» **Work instructions**:
Begin at the line that contains "Instruction: Open the Group By tool" and repeat every line from there to the end of the records below, inclusive, without adding any other line.

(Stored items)
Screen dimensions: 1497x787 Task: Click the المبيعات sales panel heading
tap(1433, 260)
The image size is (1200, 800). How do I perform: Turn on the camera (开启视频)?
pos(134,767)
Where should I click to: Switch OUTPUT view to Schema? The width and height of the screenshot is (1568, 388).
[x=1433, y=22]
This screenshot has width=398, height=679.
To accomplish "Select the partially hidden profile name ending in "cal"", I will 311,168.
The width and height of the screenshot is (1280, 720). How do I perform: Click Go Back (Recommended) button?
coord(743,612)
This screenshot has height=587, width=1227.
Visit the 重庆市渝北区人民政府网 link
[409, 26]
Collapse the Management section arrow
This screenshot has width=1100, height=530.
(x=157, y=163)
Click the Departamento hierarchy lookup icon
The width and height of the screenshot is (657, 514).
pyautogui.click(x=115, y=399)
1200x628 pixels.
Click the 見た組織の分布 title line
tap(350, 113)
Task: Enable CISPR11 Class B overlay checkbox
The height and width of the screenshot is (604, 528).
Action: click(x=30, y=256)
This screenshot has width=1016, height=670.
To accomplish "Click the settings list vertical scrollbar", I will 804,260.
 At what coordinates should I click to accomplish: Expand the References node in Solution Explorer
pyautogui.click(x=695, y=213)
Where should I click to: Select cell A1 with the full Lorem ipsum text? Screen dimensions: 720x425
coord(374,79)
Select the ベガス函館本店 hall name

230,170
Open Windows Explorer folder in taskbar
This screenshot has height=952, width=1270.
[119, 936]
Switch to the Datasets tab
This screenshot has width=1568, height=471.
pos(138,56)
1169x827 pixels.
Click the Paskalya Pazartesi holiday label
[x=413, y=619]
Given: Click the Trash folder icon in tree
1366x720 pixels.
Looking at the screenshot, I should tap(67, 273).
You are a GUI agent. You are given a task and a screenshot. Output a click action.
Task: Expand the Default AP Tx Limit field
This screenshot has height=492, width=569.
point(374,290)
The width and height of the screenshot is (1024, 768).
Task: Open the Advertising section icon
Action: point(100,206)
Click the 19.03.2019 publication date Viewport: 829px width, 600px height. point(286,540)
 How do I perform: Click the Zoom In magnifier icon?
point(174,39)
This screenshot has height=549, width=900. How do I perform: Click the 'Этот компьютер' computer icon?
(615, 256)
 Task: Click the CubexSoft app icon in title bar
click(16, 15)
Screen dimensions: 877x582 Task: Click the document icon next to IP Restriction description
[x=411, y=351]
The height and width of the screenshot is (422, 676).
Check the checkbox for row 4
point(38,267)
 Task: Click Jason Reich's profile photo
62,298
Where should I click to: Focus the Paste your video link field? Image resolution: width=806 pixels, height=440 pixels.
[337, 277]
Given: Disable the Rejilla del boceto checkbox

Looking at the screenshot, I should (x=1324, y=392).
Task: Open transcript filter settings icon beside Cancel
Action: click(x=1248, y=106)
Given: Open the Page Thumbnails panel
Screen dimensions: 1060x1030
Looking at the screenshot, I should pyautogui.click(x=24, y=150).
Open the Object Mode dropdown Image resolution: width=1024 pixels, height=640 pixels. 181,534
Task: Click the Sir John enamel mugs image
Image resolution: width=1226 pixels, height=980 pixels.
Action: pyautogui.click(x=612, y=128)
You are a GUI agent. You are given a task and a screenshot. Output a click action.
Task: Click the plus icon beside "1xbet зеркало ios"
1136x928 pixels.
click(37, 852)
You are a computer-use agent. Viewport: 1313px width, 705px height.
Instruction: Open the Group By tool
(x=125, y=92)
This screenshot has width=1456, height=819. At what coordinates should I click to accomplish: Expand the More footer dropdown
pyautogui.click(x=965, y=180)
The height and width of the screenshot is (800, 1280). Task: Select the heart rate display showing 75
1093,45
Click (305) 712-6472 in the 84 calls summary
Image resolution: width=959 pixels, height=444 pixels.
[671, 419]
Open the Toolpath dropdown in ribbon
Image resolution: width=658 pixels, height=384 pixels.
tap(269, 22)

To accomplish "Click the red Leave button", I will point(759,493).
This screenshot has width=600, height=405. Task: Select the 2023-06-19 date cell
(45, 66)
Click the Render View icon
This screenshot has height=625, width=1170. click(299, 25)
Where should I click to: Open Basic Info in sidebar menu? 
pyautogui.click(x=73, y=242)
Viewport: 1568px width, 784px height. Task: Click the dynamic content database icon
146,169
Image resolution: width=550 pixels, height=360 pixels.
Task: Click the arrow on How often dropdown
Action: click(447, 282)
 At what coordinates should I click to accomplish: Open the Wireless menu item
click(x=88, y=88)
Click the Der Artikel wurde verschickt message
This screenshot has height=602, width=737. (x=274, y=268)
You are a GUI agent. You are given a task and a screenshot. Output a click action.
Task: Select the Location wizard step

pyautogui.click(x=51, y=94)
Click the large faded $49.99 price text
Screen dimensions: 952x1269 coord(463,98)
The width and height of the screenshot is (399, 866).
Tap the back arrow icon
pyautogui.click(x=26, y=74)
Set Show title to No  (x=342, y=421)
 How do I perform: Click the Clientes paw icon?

» **Exercise solution**:
Instruction: Open the Group By tool
(x=125, y=92)
This screenshot has width=1456, height=819. At what coordinates should I click to accomplish: Expand the More footer dropdown
pyautogui.click(x=965, y=180)
The height and width of the screenshot is (800, 1280). Task: Select the heart rate display showing 75
1093,45
Click (305) 712-6472 in the 84 calls summary
Image resolution: width=959 pixels, height=444 pixels.
[671, 419]
Open the Toolpath dropdown in ribbon
Image resolution: width=658 pixels, height=384 pixels.
tap(269, 22)

To accomplish "Click the red Leave button", I will point(759,493).
This screenshot has width=600, height=405. Task: Select the 2023-06-19 date cell
(45, 66)
Click the Render View icon
This screenshot has height=625, width=1170. click(299, 25)
Where should I click to: Open Basic Info in sidebar menu? 
pyautogui.click(x=73, y=242)
Viewport: 1568px width, 784px height. Task: Click the dynamic content database icon
146,169
Image resolution: width=550 pixels, height=360 pixels.
Task: Click the arrow on How often dropdown
Action: click(447, 282)
 At what coordinates should I click to accomplish: Open the Wireless menu item
click(x=88, y=88)
Click the Der Artikel wurde verschickt message
This screenshot has height=602, width=737. (x=274, y=268)
You are a GUI agent. You are given a task and a screenshot. Output a click action.
Task: Select the Location wizard step

pyautogui.click(x=51, y=94)
Click the large faded $49.99 price text
Screen dimensions: 952x1269 coord(463,98)
The width and height of the screenshot is (399, 866).
Tap the back arrow icon
pyautogui.click(x=26, y=74)
Set Show title to No  (x=342, y=421)
 How do I perform: Click the Clientes paw icon?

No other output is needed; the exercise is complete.